If you expect your profitability and sales to remain stable, use this confidence to ask your banker for some working capital relief. This may involve a complete refinancing or a simple request for a line of credit. Done correctly, this strategy can help improve profitability, too. Plus, you can add a significant amount of cash to your business by taking vendor discounts.
You may be concerned with the additional interest cost of this financing, but the benefits gained from the use of new funds can far outweigh those costs. The new proceeds may reduce or even eliminate this additional interest cost.
Distraction Cost
In my 20+ years of credit management, I have seen how the time wasted on cash flow problems can really take its toll on door dealers. It’s not uncommon for key personnel to constantly scramble to make sure that daily bank deposits cover outstanding checks to vendors.
This “distraction cost” occurs when key personnel cannot do the jobs they were hired to do, diminishing their ability to generate revenue or maintain efficiencies. The “cost” is the lack of results in these crucial areas. If left unchecked, this cost can really start to add up.
A New York State of Mind
For example, I worked with a dealer in New York who was always at or over his credit limit with his door supplier. His strong growth in his market and tight cash position contributed to his credit problem.
Prior to each door order, he was required to send a certified check so that his doors could be released for manufacturing and shipment. Thus, for every order, everyone in his office had to drop everything else, make collection calls to customers, and go pick up these payments until he collected enough money to cover the certified check.

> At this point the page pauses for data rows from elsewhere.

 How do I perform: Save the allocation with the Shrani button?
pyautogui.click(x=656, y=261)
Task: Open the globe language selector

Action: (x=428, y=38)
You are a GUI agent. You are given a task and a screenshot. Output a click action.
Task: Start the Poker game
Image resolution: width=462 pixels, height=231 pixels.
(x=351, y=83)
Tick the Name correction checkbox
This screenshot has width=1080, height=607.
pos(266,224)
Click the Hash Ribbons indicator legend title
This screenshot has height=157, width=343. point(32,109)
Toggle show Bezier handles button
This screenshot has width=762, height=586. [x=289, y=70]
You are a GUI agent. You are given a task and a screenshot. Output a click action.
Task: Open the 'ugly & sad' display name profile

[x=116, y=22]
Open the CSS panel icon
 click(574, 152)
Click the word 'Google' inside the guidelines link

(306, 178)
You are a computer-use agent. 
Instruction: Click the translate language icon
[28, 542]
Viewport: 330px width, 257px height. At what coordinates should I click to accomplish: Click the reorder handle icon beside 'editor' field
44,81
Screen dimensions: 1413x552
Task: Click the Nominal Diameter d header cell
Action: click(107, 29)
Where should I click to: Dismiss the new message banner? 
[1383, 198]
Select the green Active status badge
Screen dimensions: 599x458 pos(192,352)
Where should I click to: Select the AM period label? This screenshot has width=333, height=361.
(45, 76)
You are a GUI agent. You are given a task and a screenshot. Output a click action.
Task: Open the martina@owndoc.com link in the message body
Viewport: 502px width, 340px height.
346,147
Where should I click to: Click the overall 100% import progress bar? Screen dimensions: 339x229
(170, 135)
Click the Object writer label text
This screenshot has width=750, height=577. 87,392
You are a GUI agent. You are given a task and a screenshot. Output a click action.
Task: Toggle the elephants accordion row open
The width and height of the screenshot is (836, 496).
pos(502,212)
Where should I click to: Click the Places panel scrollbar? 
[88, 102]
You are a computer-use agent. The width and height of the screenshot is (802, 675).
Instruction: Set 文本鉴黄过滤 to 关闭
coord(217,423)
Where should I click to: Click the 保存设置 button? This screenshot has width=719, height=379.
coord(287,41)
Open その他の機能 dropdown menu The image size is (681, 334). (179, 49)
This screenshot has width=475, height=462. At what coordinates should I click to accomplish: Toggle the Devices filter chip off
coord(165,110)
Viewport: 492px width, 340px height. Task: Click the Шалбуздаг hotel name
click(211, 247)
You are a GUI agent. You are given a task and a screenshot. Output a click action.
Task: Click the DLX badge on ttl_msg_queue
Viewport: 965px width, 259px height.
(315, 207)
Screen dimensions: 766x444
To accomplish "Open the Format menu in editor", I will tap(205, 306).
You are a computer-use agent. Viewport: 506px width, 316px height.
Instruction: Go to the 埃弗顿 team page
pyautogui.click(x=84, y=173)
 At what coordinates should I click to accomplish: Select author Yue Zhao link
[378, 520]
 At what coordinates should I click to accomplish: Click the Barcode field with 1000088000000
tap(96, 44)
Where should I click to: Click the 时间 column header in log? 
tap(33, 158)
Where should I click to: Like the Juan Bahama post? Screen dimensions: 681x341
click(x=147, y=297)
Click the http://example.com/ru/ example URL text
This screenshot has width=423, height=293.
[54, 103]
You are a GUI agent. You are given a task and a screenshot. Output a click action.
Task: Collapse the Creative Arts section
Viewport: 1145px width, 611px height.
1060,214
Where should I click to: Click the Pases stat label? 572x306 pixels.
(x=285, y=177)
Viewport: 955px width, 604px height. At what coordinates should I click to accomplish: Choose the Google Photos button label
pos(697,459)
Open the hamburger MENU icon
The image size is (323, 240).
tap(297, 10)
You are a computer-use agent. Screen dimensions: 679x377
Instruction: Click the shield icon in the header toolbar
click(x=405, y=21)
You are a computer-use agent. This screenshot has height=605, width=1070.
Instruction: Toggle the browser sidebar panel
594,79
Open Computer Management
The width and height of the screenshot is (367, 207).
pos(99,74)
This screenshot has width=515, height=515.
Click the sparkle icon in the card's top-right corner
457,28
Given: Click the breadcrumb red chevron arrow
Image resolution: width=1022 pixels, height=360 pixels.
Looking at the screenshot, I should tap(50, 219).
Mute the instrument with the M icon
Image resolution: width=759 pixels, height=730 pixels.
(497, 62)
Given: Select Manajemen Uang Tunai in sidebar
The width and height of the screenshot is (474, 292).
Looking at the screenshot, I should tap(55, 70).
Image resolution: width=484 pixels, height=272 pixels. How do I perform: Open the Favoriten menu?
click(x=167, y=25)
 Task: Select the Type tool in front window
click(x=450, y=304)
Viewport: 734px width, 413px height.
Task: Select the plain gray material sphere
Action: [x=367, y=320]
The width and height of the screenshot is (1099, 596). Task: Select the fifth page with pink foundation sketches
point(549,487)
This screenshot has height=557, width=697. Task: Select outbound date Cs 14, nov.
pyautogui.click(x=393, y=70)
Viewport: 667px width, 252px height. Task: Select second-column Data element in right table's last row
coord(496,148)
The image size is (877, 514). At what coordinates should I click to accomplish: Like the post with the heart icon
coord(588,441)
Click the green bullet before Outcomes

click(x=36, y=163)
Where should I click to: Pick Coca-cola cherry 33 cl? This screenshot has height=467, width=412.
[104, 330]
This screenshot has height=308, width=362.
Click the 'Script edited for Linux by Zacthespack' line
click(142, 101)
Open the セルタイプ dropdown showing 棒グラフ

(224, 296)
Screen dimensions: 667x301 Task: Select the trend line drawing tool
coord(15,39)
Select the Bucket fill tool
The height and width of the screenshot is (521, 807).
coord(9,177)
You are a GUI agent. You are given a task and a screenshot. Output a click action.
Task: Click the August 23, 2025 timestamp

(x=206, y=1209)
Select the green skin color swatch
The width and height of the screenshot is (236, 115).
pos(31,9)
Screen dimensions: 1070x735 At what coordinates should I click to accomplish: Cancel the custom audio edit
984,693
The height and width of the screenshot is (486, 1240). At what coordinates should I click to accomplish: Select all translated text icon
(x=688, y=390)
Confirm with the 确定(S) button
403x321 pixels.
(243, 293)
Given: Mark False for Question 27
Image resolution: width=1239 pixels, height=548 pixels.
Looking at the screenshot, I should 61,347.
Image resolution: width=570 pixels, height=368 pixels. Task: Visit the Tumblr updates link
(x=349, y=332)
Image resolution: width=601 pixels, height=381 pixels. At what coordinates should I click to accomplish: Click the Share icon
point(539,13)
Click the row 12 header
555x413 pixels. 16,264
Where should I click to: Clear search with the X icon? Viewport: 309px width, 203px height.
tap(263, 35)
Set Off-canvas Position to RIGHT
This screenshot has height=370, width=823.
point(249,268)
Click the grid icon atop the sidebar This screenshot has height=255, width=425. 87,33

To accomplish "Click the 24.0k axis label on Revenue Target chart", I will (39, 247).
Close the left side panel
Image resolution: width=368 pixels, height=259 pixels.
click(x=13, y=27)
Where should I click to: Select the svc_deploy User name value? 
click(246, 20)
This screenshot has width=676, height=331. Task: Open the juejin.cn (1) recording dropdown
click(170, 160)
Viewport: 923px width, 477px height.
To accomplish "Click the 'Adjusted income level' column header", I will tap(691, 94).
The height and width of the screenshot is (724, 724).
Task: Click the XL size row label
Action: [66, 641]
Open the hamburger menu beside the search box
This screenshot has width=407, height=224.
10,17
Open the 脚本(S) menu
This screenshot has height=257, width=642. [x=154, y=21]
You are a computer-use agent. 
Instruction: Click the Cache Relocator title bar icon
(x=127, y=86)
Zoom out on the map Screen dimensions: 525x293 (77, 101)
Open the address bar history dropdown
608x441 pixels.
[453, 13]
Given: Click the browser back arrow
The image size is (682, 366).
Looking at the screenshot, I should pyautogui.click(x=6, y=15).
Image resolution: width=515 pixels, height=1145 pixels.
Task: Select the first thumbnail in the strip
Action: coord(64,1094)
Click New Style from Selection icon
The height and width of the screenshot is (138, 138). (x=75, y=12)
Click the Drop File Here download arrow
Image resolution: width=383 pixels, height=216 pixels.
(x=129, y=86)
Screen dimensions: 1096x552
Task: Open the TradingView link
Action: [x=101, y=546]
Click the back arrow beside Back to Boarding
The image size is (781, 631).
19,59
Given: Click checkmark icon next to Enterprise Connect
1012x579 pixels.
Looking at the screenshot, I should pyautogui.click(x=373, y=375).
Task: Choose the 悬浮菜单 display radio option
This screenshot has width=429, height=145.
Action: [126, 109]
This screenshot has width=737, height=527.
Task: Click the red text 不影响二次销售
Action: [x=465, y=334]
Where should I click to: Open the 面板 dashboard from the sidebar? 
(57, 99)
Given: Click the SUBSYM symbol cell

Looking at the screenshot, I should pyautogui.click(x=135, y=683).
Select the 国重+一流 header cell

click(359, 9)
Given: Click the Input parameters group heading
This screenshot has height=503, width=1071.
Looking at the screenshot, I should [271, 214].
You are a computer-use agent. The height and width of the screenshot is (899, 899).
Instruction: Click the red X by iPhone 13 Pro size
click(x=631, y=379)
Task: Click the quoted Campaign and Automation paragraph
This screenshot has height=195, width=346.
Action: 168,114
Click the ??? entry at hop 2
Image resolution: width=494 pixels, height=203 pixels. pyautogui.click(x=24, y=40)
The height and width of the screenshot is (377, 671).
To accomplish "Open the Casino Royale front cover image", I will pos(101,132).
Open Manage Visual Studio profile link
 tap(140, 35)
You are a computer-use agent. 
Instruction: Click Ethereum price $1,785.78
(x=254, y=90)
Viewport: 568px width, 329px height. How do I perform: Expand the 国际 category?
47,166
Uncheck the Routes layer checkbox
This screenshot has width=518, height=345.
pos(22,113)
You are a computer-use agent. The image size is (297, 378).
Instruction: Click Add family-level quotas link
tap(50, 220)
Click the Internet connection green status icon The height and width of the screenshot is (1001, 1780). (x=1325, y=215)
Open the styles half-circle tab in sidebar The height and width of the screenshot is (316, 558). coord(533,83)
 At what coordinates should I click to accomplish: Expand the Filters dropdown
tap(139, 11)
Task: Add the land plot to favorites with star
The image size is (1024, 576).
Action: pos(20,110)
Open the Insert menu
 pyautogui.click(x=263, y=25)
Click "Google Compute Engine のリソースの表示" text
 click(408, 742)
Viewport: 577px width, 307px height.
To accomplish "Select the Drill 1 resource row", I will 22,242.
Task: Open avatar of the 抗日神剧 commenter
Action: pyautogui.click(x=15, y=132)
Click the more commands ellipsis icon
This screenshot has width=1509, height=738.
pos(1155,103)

This dealer was not losing money. Rather, he was growing so fast that all of his new profits, when finally collected, had to be plowed back into his Inventory and Accounts Receivable. It was very difficult for him to get ahead.
Fixing the Problem
During one of our weekly and not-always-friendly discussions about his next load, I offered to help him find a source of additional working capital. After a few minutes, it was clear that he had never thought about fixing the problem.
We discussed asking for a line of credit from his banker, but he thought that the bank would perceive his tight cash flow problem as a negative. After some encouragement, we prepared a brief package for his banker and included a Profit and Cash Flow Projection. The package described how the loan would be structured and easily repaid.
The banker was very willing to help. The bank discovered that the business facility, which belonged to the dealer, had greatly appreciated in the last five years. As a result, the dealer had accumulated substantial equity that allowed the banker to extend an additional $50,000 loan.
In the end, the loan freed the dealer to devote more time to sales and efficiencies. By earning vendor discounts and eliminating late fees, this New York dealer improved his profits and simplified his life.